Entries taken from a collection:
# # # # # # #
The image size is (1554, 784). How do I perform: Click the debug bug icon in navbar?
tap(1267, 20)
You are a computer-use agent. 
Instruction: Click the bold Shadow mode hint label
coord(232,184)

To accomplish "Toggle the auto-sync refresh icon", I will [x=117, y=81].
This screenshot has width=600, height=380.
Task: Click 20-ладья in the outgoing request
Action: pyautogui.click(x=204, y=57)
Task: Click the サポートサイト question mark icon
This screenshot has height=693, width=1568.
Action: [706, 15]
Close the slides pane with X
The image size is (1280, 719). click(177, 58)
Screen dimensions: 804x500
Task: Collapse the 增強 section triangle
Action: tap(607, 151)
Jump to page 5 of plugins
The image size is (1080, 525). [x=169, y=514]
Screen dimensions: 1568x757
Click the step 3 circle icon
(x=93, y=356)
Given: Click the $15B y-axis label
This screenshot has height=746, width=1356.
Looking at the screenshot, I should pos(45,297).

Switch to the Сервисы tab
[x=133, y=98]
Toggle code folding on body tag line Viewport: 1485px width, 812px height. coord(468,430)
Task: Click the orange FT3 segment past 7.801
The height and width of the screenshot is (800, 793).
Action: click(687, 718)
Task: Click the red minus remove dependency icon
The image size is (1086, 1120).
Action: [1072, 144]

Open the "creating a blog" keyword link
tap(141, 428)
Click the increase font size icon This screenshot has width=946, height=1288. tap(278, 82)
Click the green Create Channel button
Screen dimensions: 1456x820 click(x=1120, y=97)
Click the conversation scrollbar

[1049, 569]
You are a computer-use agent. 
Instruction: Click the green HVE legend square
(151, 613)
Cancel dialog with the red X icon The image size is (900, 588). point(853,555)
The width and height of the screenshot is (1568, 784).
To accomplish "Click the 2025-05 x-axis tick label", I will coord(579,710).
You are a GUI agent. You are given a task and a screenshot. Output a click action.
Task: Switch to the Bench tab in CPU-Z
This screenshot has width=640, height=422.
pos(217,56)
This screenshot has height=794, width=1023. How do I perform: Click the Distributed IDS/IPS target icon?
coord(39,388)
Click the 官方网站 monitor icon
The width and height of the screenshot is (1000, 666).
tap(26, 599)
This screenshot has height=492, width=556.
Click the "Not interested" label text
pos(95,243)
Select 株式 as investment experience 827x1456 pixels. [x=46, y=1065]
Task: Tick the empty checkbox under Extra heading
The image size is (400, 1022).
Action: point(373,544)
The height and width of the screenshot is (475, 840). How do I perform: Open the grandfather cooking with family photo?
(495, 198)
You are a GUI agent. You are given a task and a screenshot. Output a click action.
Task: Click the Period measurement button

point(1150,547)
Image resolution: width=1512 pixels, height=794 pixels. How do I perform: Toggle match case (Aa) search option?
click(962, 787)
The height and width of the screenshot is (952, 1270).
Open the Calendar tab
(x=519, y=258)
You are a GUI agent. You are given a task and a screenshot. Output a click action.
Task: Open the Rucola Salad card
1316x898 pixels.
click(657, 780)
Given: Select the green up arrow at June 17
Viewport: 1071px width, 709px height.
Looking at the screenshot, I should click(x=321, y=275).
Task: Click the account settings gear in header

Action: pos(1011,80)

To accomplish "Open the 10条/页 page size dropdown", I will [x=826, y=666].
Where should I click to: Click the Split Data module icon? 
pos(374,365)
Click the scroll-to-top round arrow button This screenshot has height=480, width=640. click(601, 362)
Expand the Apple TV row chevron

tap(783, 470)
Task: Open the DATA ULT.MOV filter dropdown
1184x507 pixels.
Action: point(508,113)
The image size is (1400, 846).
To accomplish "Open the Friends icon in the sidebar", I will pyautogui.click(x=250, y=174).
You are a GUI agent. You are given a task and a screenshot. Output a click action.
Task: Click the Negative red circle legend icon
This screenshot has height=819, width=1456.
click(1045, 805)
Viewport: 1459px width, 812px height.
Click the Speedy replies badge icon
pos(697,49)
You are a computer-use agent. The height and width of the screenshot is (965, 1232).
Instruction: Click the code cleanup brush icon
# # # # # # #
- _What you have to do_: Swap "dropdown" for "menu" in the items from the line holding "Given: Select the green up arrow at June 17" through the end of the items, inclusive, and change nothing else. Give back only those lines.

- _Task output_:
Given: Select the green up arrow at June 17
Viewport: 1071px width, 709px height.
Looking at the screenshot, I should click(x=321, y=275).
Task: Click the account settings gear in header

Action: pos(1011,80)

To accomplish "Open the 10条/页 page size menu", I will [x=826, y=666].
Where should I click to: Click the Split Data module icon? 
pos(374,365)
Click the scroll-to-top round arrow button This screenshot has height=480, width=640. click(601, 362)
Expand the Apple TV row chevron

tap(783, 470)
Task: Open the DATA ULT.MOV filter menu
1184x507 pixels.
Action: point(508,113)
The image size is (1400, 846).
To accomplish "Open the Friends icon in the sidebar", I will pyautogui.click(x=250, y=174).
You are a GUI agent. You are given a task and a screenshot. Output a click action.
Task: Click the Negative red circle legend icon
This screenshot has height=819, width=1456.
click(1045, 805)
Viewport: 1459px width, 812px height.
Click the Speedy replies badge icon
pos(697,49)
You are a computer-use agent. The height and width of the screenshot is (965, 1232).
Instruction: Click the code cleanup brush icon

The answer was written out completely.